2. Now, take this book (or tablet) in
both of your hands.
Try to become aware of the book (or
tablet) as if it’s the first time you’ve ever seen a book/tablet. Become
curious, wanting to know more about this thing called a book/tablet. Holding it
in your hands, gently focus all of your attention on the book/tablet.
3. Focus on the weight of the book/tablet
in your hands.
Does it feel light or heavy?
4. Notice the texture of the paper/screen
by rubbing your fingers over a page.
Does it feel totally smooth, or can
you feel some roughness?
5. Without reading the text, pay
attention to the print — the types of fonts used, the size of the print, and
the word patterns.
6. Look at the cover of the book/tablet
and notice the different colors and designs.

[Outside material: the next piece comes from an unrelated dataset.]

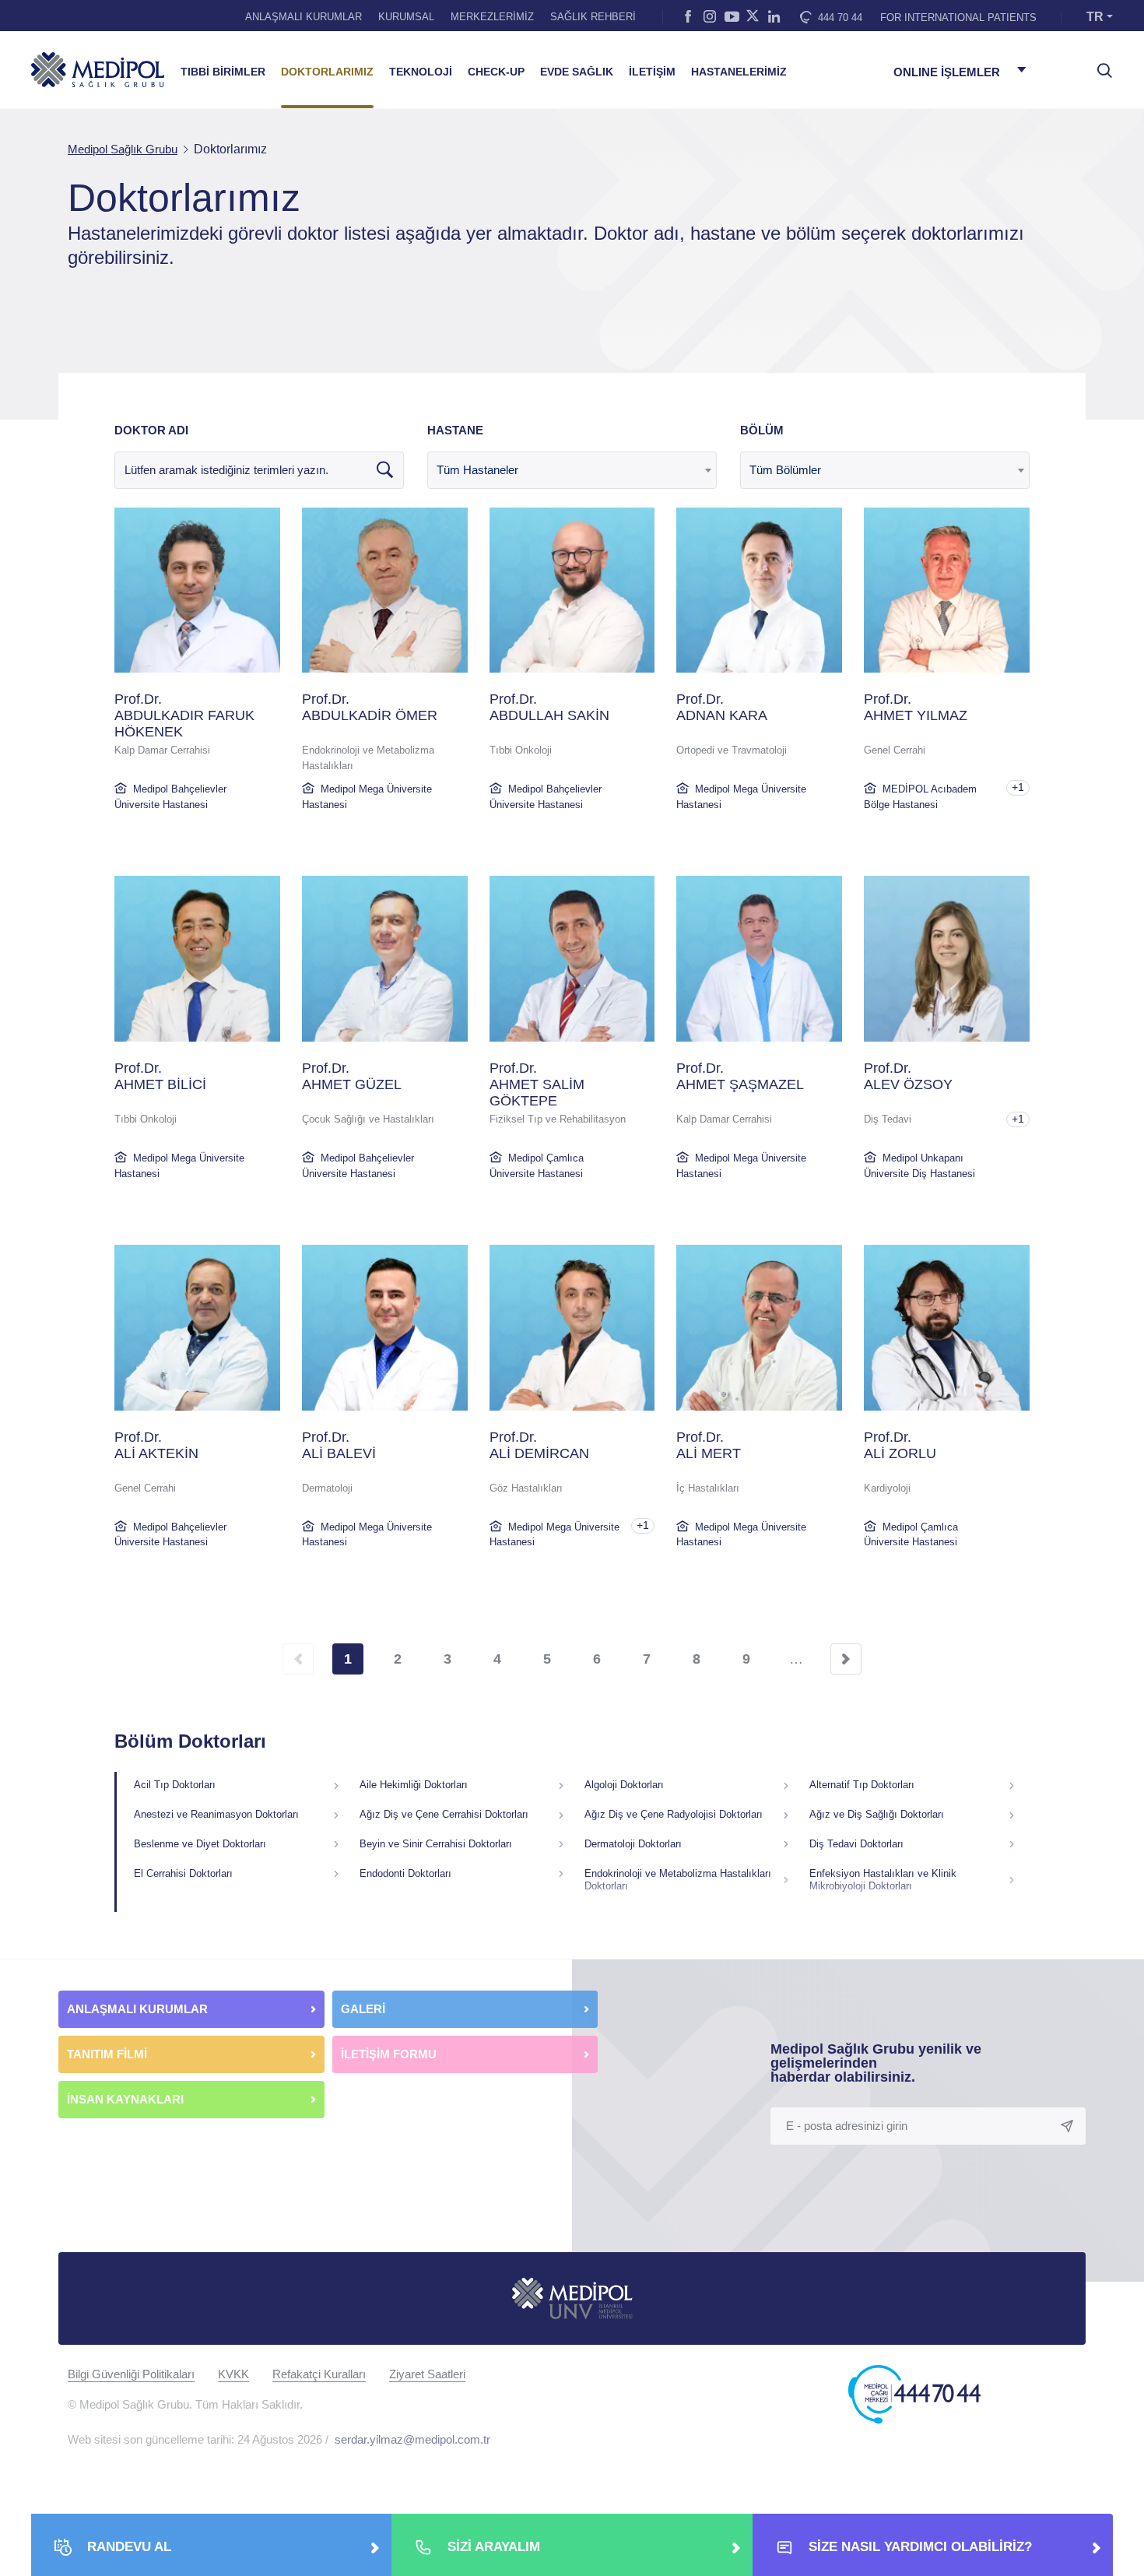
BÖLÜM (762, 430)
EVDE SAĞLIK (576, 72)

Notice the way light is reflected on
the cover. Now feel the cover of the book. Running your fingers over the cover,
notice its glossy smoothness.
This exercise seems so simple that
you may miss what’s happening. What you discover is that you’re attending to
something in a way you normally wouldn’t. Hopefully you were able to slow
yourself down and take your time as you became an observer, noticing, without
any judgments, a very small piece of your experience. There was no analysis, no
over-thinking, just observation. Your awareness was focused; you were in the
moment. This ability allows you to detach from your world of automatic
thinking, feeling, and behaving. This detachment puts you in an accepting,
non-judgmental frame of mind, where you choose to simply be. You can use this
frame of mind as a base for exploring better ways of coping with your stress.